DATASET RECORDS below:

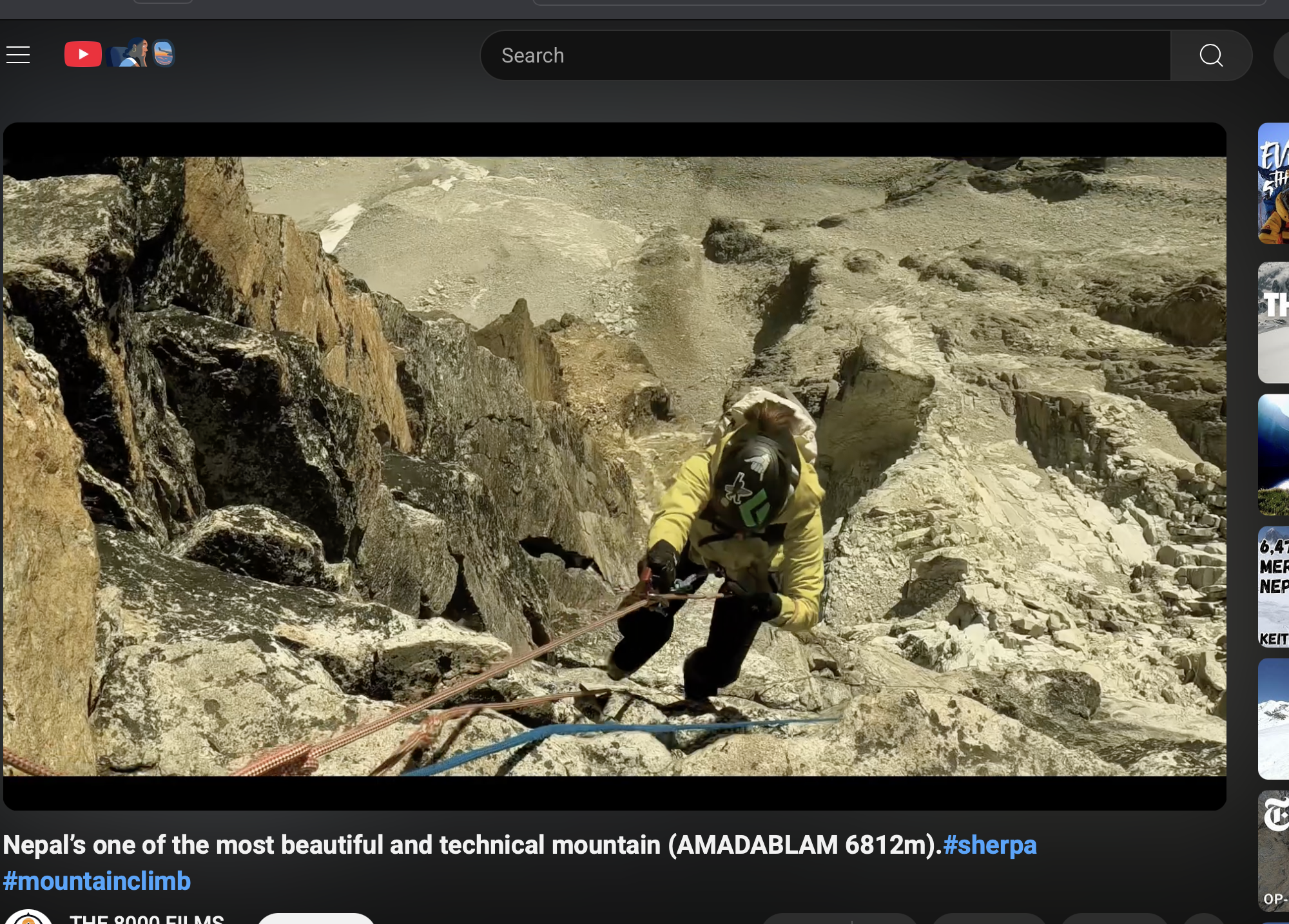Open the hamburger guide menu

tap(18, 55)
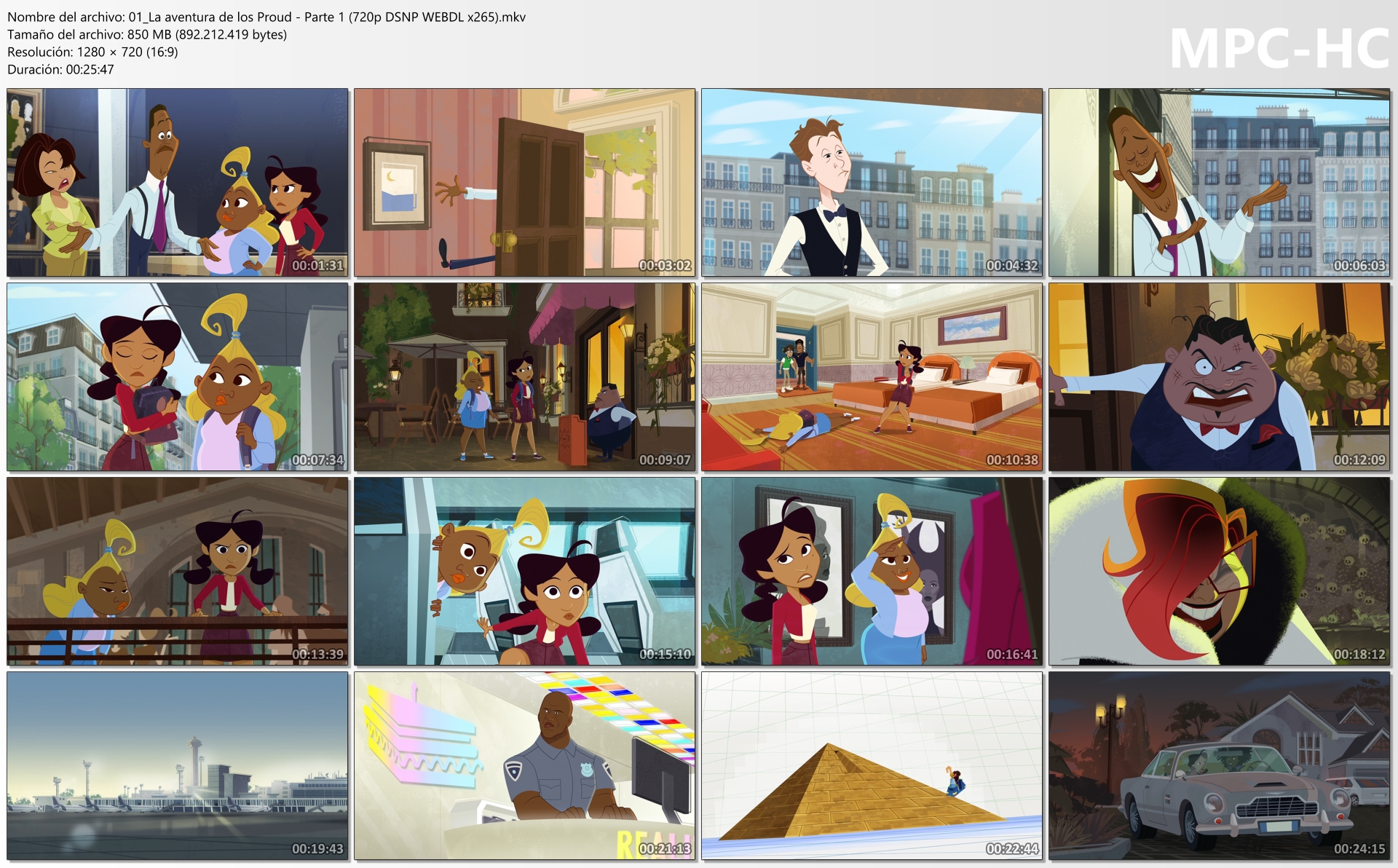This screenshot has height=868, width=1398.
Task: Select the security guard thumbnail at 00:21:13
Action: (524, 766)
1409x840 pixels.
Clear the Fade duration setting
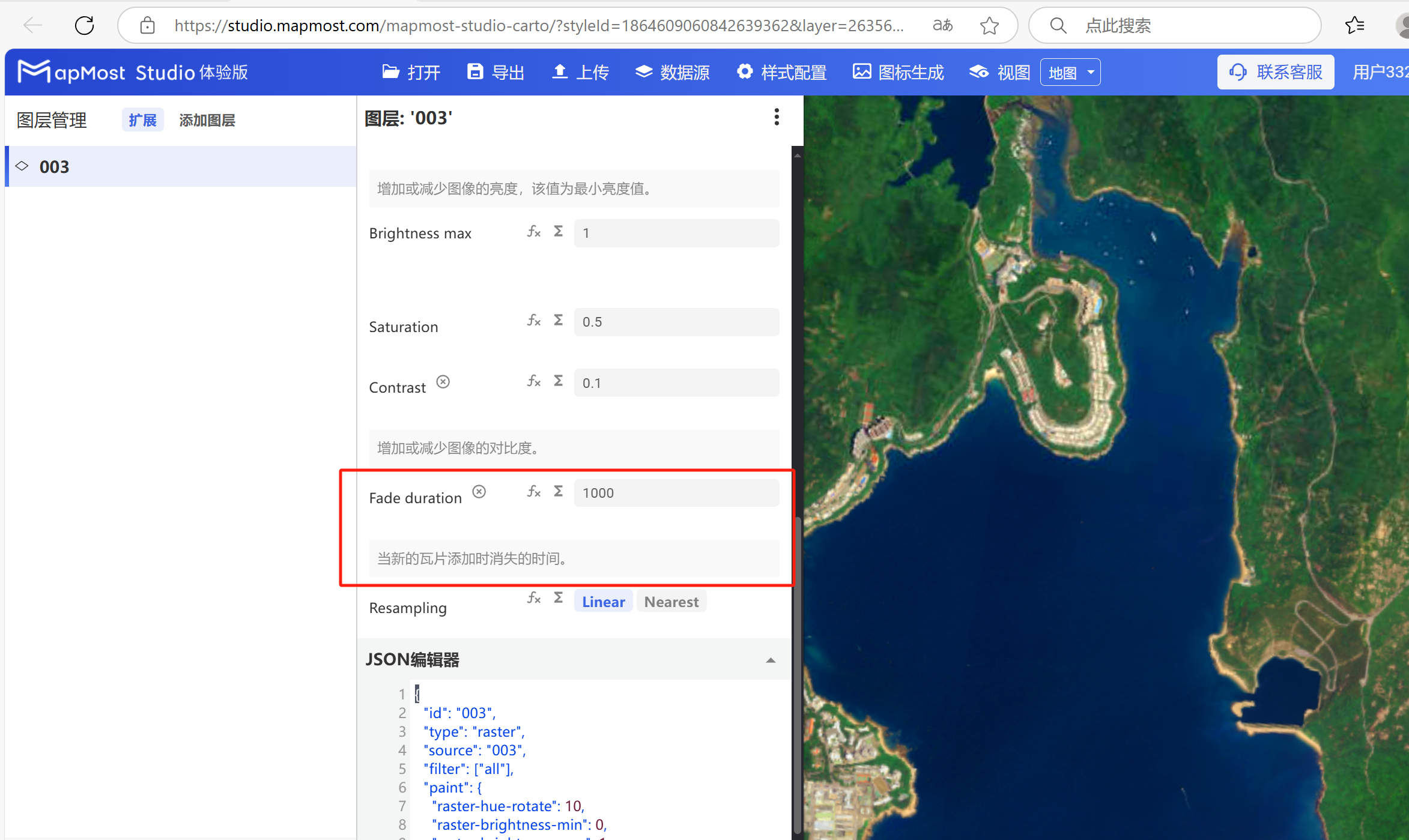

End of DATASET RECORDS.

INSTRUCTIONS TO FOLLOW — Only the lines from the one containing "1409x840 pixels." through the last line of the data above, both included, belong in the reply, each restated exactly and without pictures.

WORKED SOLUTION —
1409x840 pixels.
Clear the Fade duration setting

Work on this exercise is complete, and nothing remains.